Subject: kern/1659: TCP connections may be left hanging in FIN_WAIT_2
To: None <gnats-bugs@gnats.netbsd.org>
From: Arne Henrik Juul <arnej@imf.unit.no>
List: netbsd-bugs
Date: 10/20/1995 17:44:35
>Number: 1659
>Category: kern
>Synopsis: TCP connections may be left hanging in FIN_WAIT_2
>Confidential: no
>Severity: non-critical
>Priority: low
>Responsible: kern-bug-people (Kernel Bug People)
>State: open
>Class: sw-bug
>Submitter-Id: net
>Arrival-Date: Fri Oct 20 11:50:01 1995
>Last-Modified:
>Originator: Arne H. Juul
>Organization:
Norwegian University of Technology and Science
>Release: NetBSD-current, last updated 18 oct 1995
>Environment:
Originally seen on NetBSD/i386 with 1.0. Existing
in all NetBSD variants, and probably other BSD-derived systems as well.
>Description:
Recently we've been setting up a NetBSD machine with various network
services. After some time, the machine got many connections (> 2000)

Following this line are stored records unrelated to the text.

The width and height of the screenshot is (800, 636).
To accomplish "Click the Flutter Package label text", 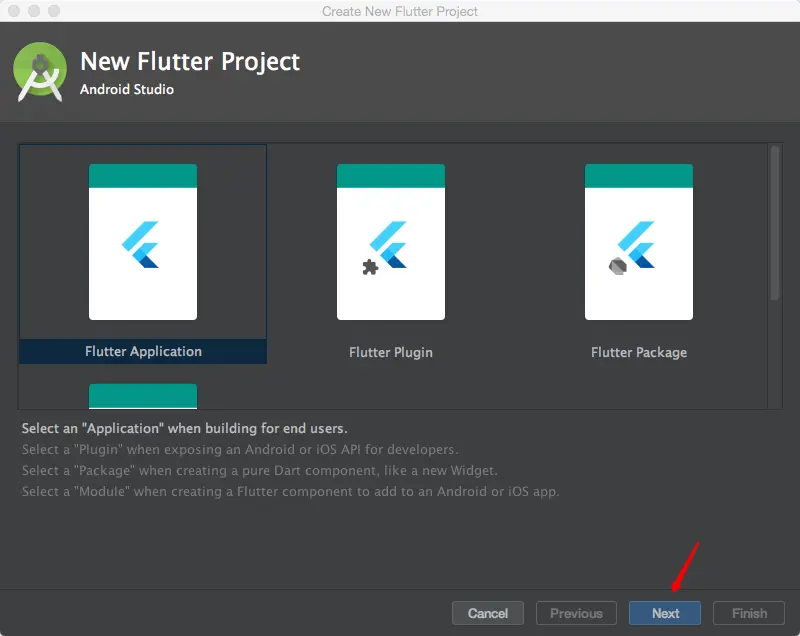I will pos(638,352).
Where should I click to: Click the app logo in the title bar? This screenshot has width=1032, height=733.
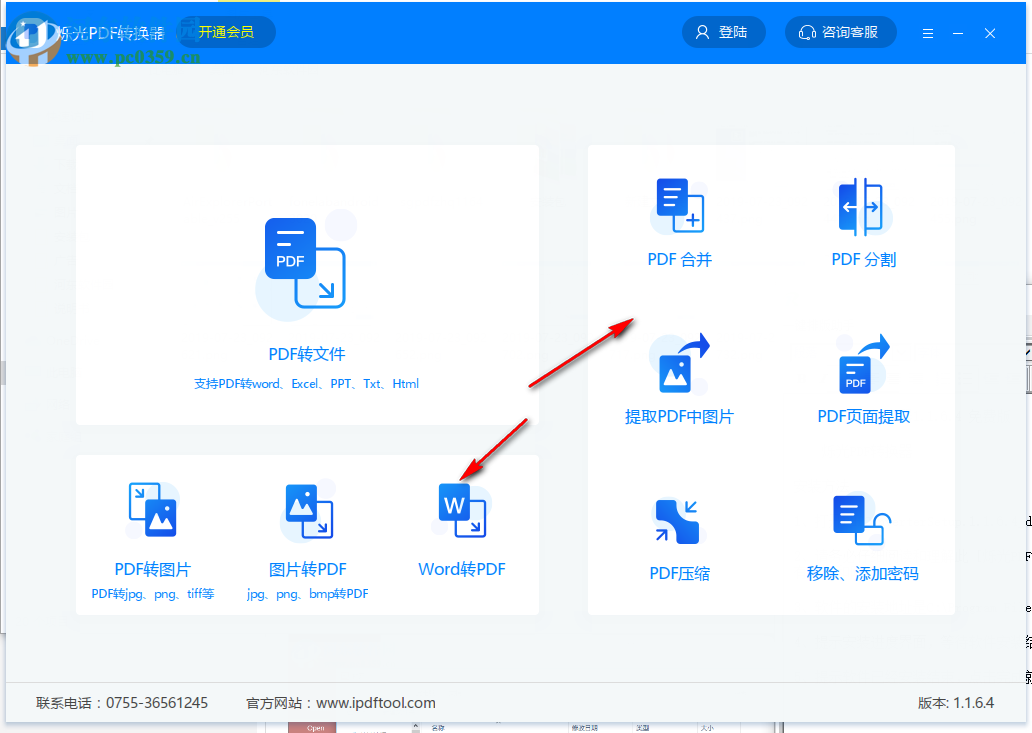32,32
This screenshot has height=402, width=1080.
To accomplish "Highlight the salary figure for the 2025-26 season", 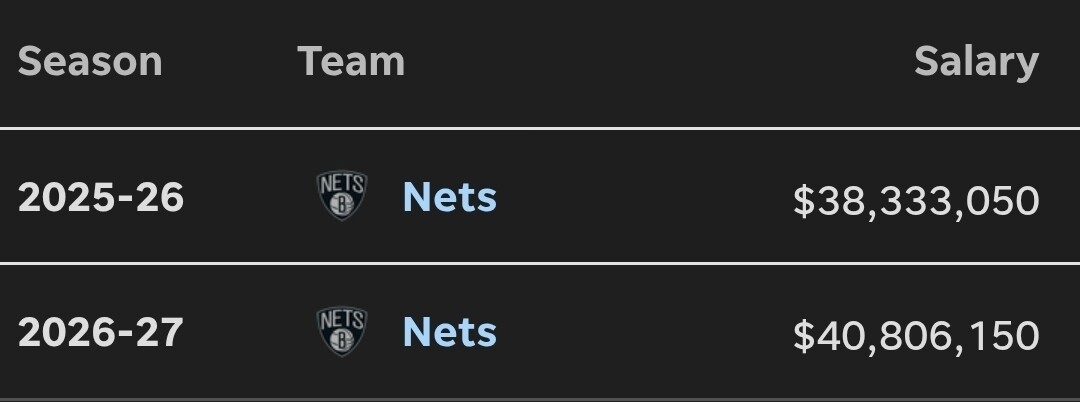I will point(916,201).
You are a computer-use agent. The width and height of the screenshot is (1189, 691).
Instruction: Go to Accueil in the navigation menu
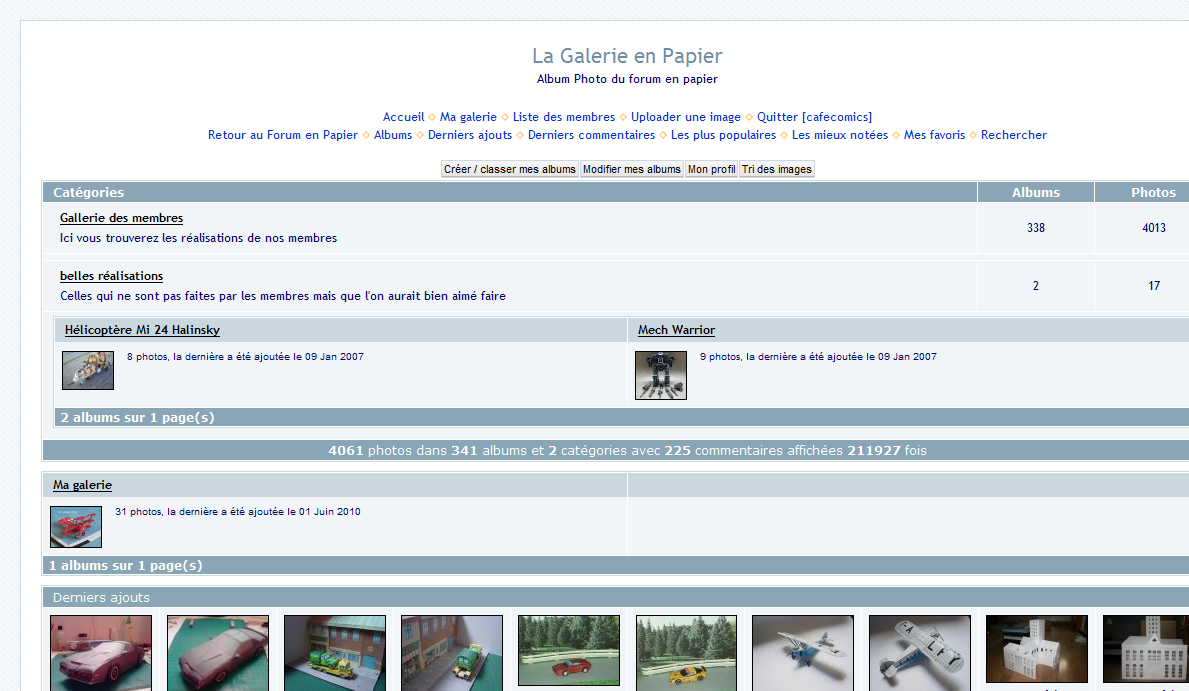click(x=403, y=117)
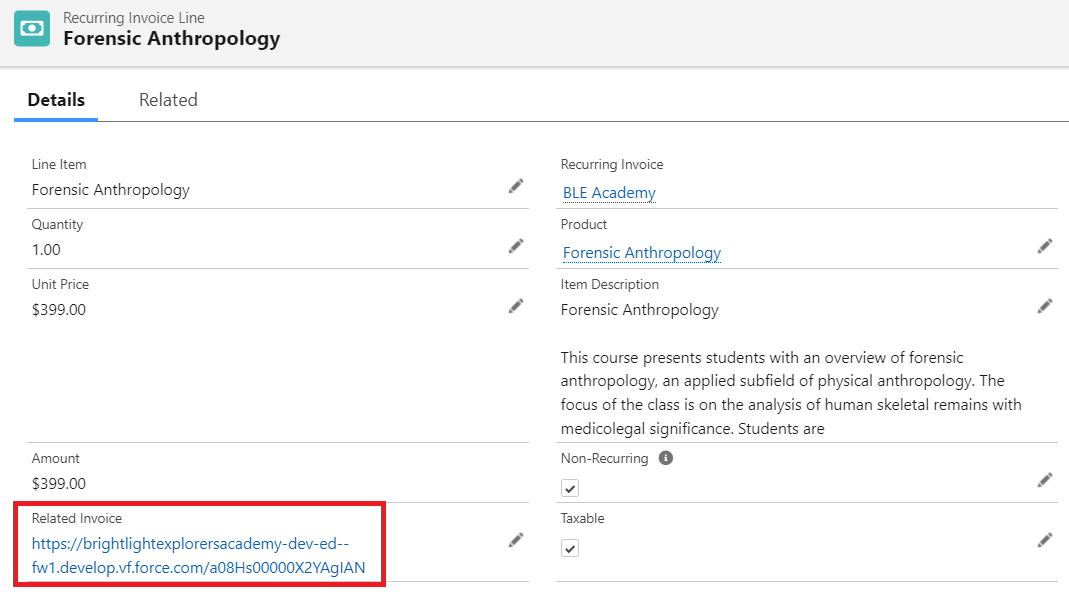Edit the Line Item field pencil
Viewport: 1069px width, 597px height.
(x=516, y=186)
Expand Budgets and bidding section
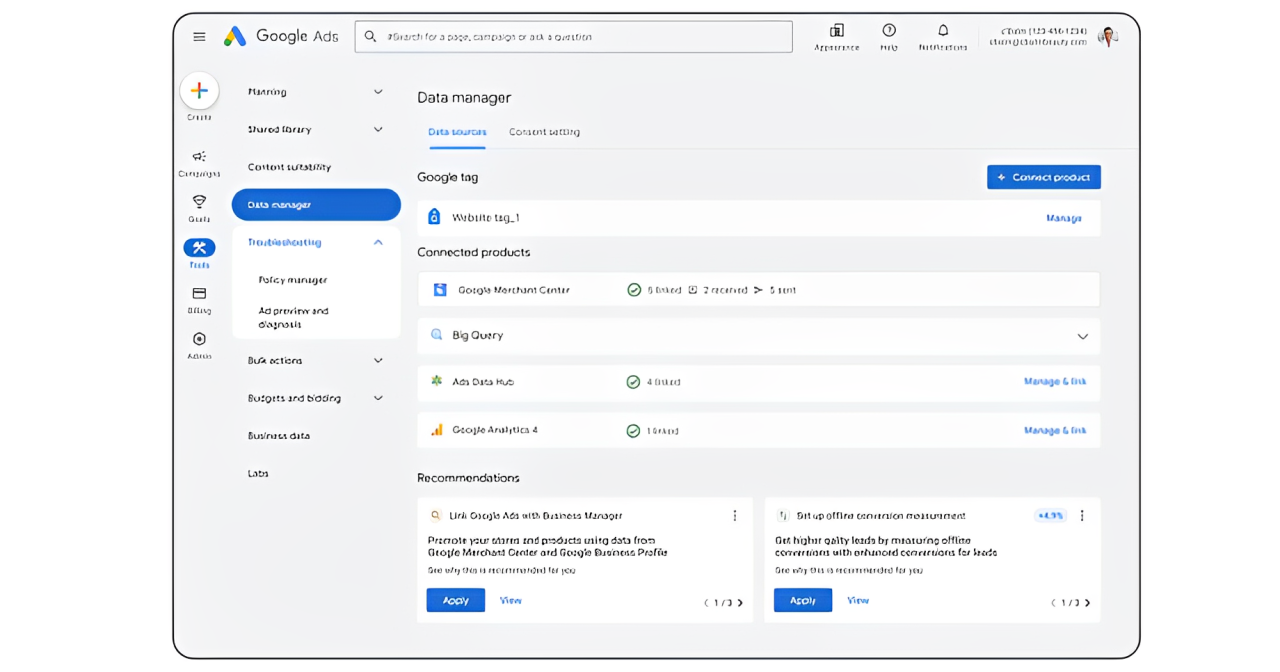1280x672 pixels. click(378, 398)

hanging in FIN_WAIT_2, with no outstanding data or controlling process.
There is a timer to prevent this situation, since there's not much
point in keeping the socket around (no data can be sent either way).

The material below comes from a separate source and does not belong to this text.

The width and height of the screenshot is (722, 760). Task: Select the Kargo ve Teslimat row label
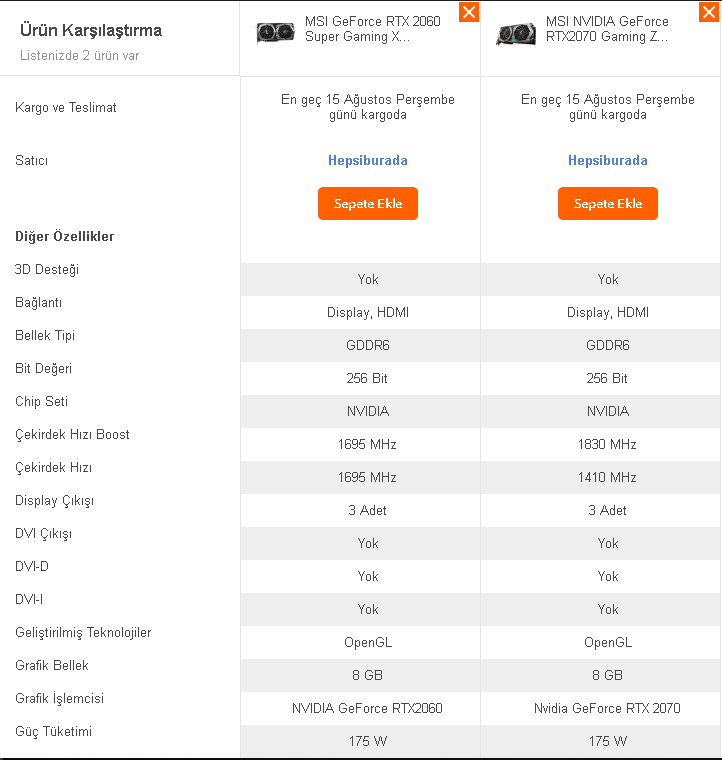pos(66,107)
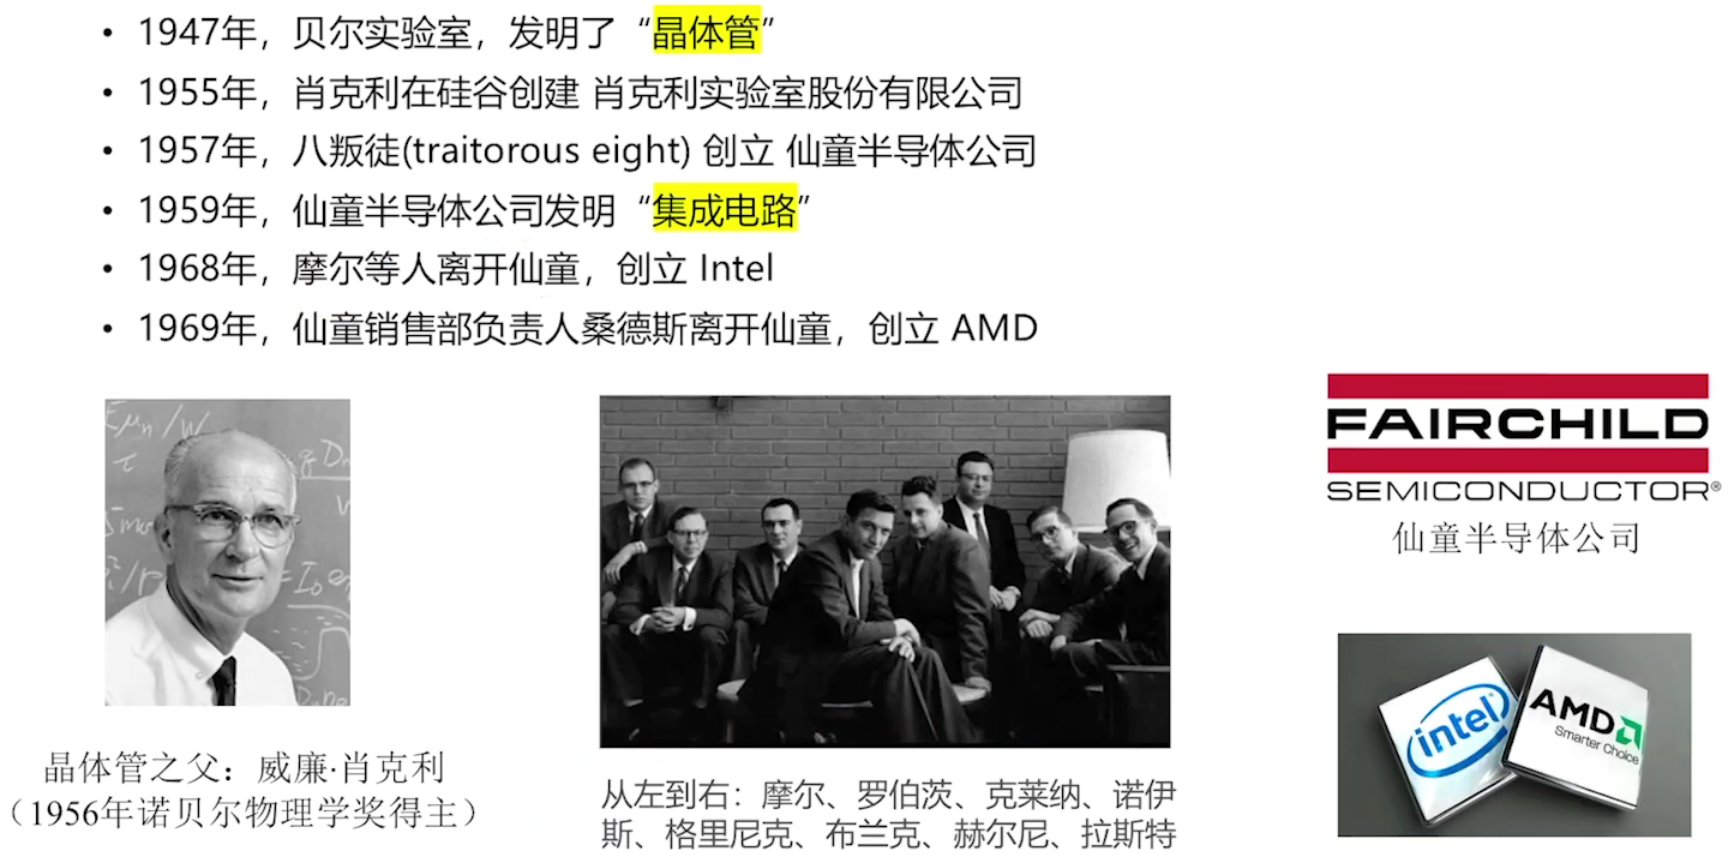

For details on this, see the Wrigth & Stevens book (TCP/IP Illustrated,
volume 2).
However, this timer is only started if the socket went into FIN_WAIT_2
with *both* data directions closed down. The application in question
(a small web-service) would first shutdown it's own writing direction,
wait for the other end to close the other direction. Only when
this happened (or alternately after an application-internal timeout)

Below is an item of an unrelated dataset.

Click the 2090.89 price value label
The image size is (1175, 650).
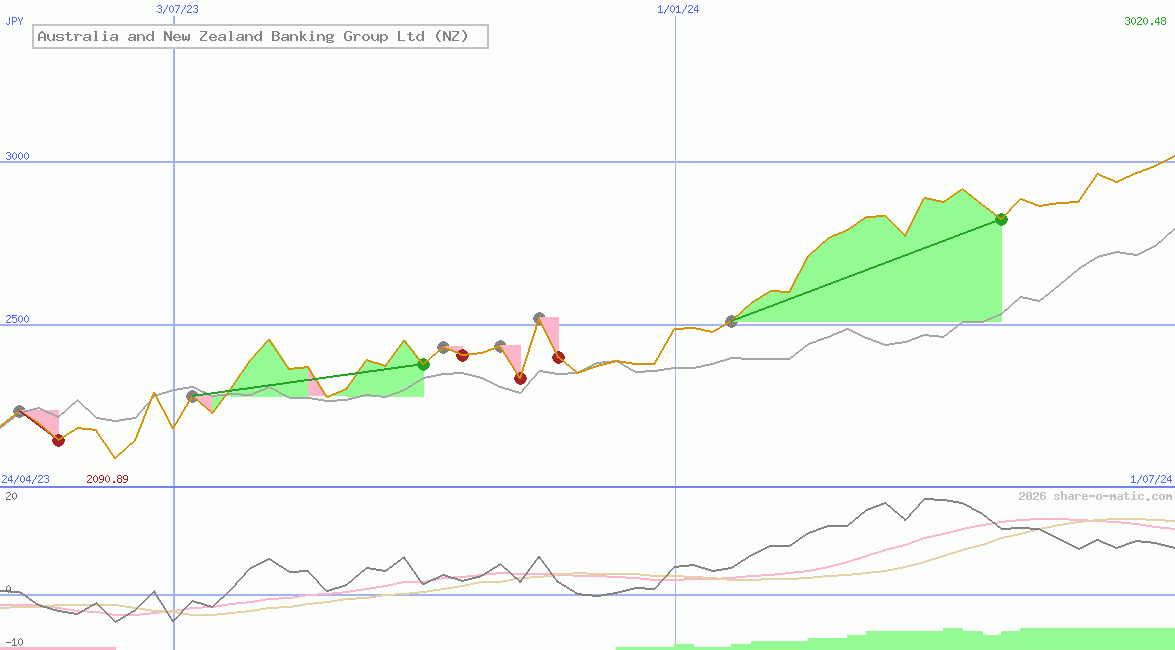click(x=107, y=479)

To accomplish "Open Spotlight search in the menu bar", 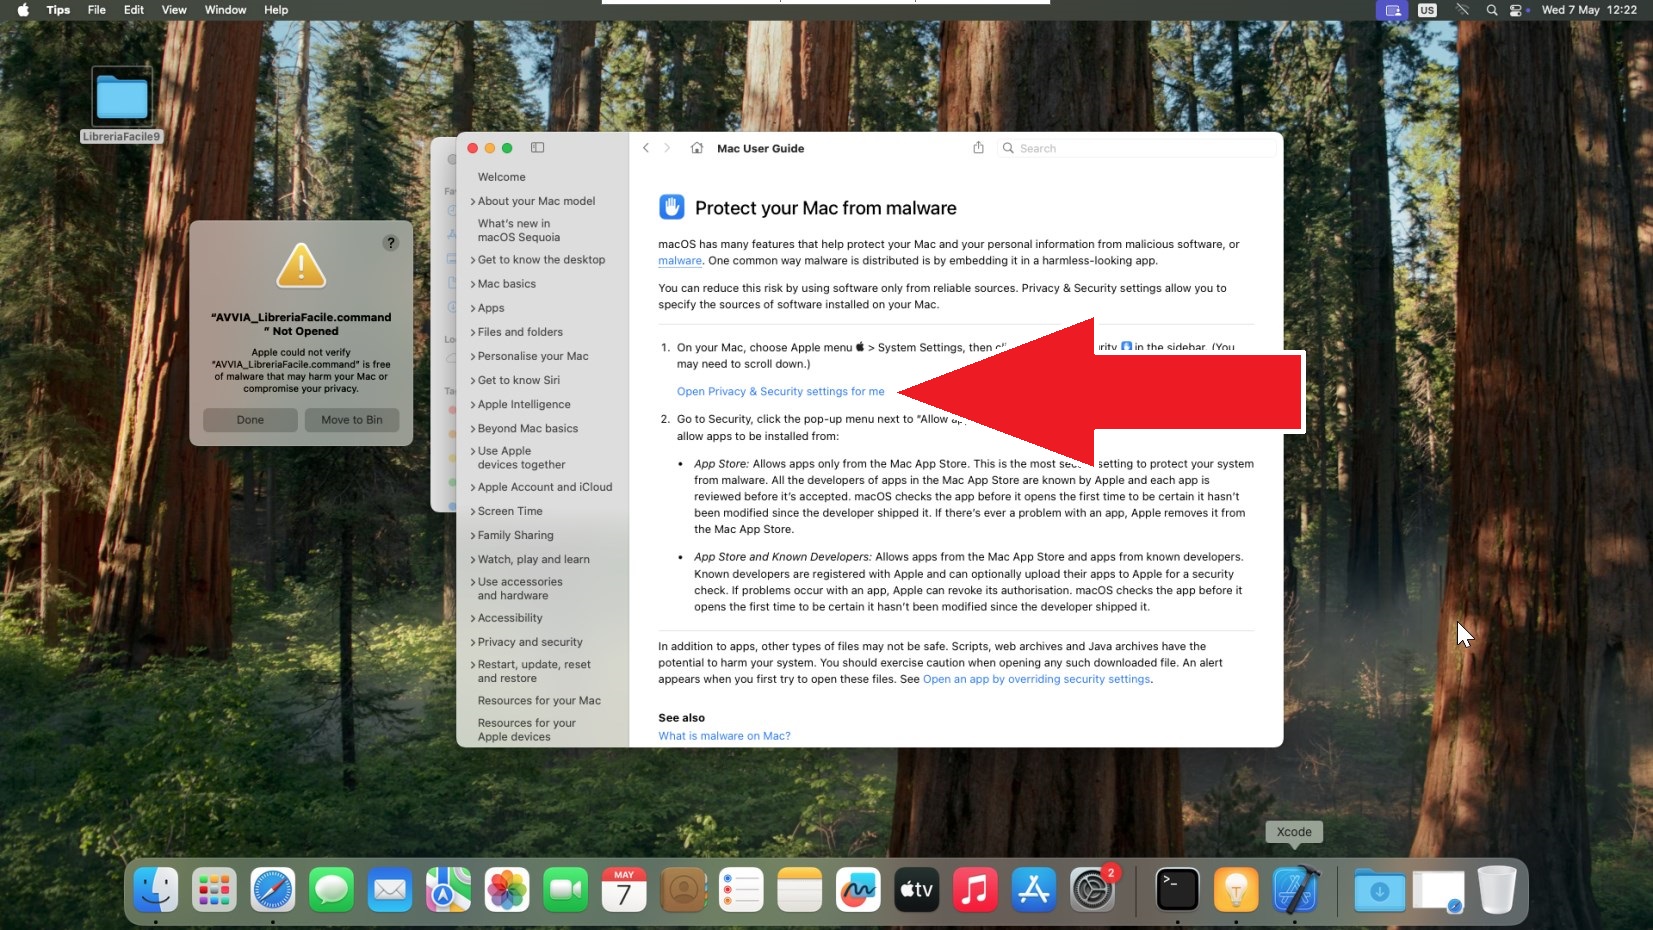I will (x=1491, y=10).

the application would close the socket.
This means that the socket was only half-closed when it went into
FIN_WAIT_2, with possibility for data to arrive at the socket still.
So the FIN_WAIT_2 timer wasn't started at this time.
However, the timer wasn't started later when the application closed
the socket either. This seems like an omission: The system arrives
in the same state in all respects, except that the timer isn't
started. Therefore, the FIN_WAIT_2 timer should be started when
the application closes a socket that already is in the FIN_WAIT_2
state.
In our case, we could also `fix' the application to just close the
socket instead of half-close it, but still this is a loophole
in the FIN_WAIT_2 rules that shouldn't have been there.
>How-To-Repeat:
Well, you need to run a server as described above, with lots
of badly-behaving clients to really see this happening.
>Fix:
This patch (to -current) starts the timer when
the user does close() if the socket is already in FIN_WAIT_2.
According to Stevens this is OK.
*** tcp_usrreq.c.orig Fri Oct 20 17:14:14 1995
--- tcp_usrreq.c Fri Oct 20 17:14:59 1995
*************** tcp_usrclosed(tp)
*** 521,530 ****
--- 521,532 ----
tp->t_state = TCPS_LAST_ACK;
break;
}
if (tp && tp->t_state >= TCPS_FIN_WAIT_2)
soisdisconnected(tp->t_inpcb->inp_socket);
+ if (tp && tp->t_state == TCPS_FIN_WAIT_2)
+ tp->t_timer[TCPT_2MSL] = tcp_maxidle;
return (tp);
}
/*
* Sysctl for tcp variables.
>Audit-Trail:
>Unformatted: